Mr. Chairman, in support of my hon. friend. I should like to say that I have looked through these Additional Estimates and I can find no item referring to the purchase of a new Boeing 747 or a large number of diesel units, so I take it that this Boeing and these diesel engines were bought under the Main Budget. We should like to know why it was not known at the time that spares to the value of R25 million would be necessary. When we are asked to vote for the main item, one would expect that we would also be asked to vote for the spares that would be required to keep that item in proper order.
Sir, the hon. member is quite correct. When you purchase the aeroplane and the diesel locomotive, you purchase a certain amount of spares as well, but you can never predict how many spares you will require in the course of a year or two. Everything might go wrong. You might require additional spares. There might be an increase in the consumption of spares. You cannot keep so many spares in your stores that you have unproductive capital. You cannot keep spares on your shelves that you might not use for two or three years. That would be an unwise policy. When there has been increased consumption of spares, you have to buy additional spares. At the present time, of course, there is an escalation of costs. Import costs have escalated considerably. Consequently we require more money for the purchase of the same spares we could have replaced much more cheaply a year or two ago. This is the case both with diesel and 747 spares.
Can you give us the breakdown?
No. Good heavens, I cannot give it to you over the floor of the House.
I am referring to the breakdown between diesel and aircraft spares.
I do not have the particulars here, but I can let the hon. member have them.
You should save 11% on these items?
Yes, I hope so.
Mr. Chairman, the reason I ask for the breakdown is that I note that in the same Additional Estimates we have just passed Head No. 3, Rolling Stock, where 275 diesel locomotives came to a revised figure of R68 million. In the main Estimates for last year, three Boeing 747s cost R52 million, and two Boeing 747s, with all their extras, meant an additional amount of R5,3 million. The total cost was R87 million. So, for items costing R87 million and R68 million—a total of R150 million odd, we have to spend R25 million for spares. It seems a very high percentage in relation to the value of the items which are to be maintained by these spares. I would be interested to know whether we could be given an estimate of how long these spares will last the Administration. How long is it anticipated that these spares will last in the case of the diesel locomotives and the 747 aircraft?
I wish I could look into the future. If I could, I would give the hon. member that information. I do not know whether the diesel locomotives are going to break next week or not. I do not know whether the 747s will require additional spares within a month, two months or six months. These things are unpredictable. How can you give an estimate? How can you give an estimate of what spares your motor-car is going to require in the next 12 months? The hon. member does not know what is going to happen.

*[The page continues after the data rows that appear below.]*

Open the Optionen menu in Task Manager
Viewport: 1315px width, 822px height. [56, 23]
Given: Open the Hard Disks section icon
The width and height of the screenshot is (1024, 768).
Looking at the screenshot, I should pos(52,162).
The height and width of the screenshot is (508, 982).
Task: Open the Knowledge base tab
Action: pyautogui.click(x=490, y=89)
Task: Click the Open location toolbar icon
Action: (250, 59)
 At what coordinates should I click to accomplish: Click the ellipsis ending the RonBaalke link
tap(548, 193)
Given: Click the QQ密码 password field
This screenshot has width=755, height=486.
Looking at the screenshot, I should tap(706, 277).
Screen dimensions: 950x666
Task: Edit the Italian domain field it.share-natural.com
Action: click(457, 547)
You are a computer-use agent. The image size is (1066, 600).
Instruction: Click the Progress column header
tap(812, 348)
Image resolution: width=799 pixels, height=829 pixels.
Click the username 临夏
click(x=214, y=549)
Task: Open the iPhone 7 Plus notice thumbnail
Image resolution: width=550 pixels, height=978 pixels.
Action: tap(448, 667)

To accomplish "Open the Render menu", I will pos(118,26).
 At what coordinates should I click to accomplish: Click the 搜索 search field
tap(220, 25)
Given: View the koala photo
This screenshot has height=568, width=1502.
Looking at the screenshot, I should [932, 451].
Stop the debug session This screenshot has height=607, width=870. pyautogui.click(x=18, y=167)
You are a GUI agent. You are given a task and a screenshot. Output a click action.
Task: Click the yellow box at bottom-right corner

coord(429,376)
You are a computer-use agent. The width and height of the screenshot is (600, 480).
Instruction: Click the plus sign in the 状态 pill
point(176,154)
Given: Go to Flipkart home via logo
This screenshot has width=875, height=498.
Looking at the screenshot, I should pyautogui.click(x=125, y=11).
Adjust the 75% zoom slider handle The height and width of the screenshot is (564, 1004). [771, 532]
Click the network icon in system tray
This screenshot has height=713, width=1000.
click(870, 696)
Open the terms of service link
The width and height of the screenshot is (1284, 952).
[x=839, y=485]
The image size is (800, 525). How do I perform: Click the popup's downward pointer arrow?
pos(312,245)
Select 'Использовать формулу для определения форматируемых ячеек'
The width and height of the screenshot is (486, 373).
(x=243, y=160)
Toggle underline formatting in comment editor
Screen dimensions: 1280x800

I could take a good guess.
No, the hon. member could not. He does not know when that car is going to break. It might be a rotten car and break down continually. Although the 747s are very good aircraft, this could happen. This is unpredictable; you cannot give an estimate. I can only give the hon. member this assurance: We will not purchase spares if we do not require them. Surely that should be obvious. It is only when they are required that they are purchased. There is a continual escalation in costs. As my friend over there said just now, with the devaluation of the dollar, we may get the spares more cheaply. That will assist us a great deal. It is, however, simply impossible to predict the amount of spares which may be required over a certain period.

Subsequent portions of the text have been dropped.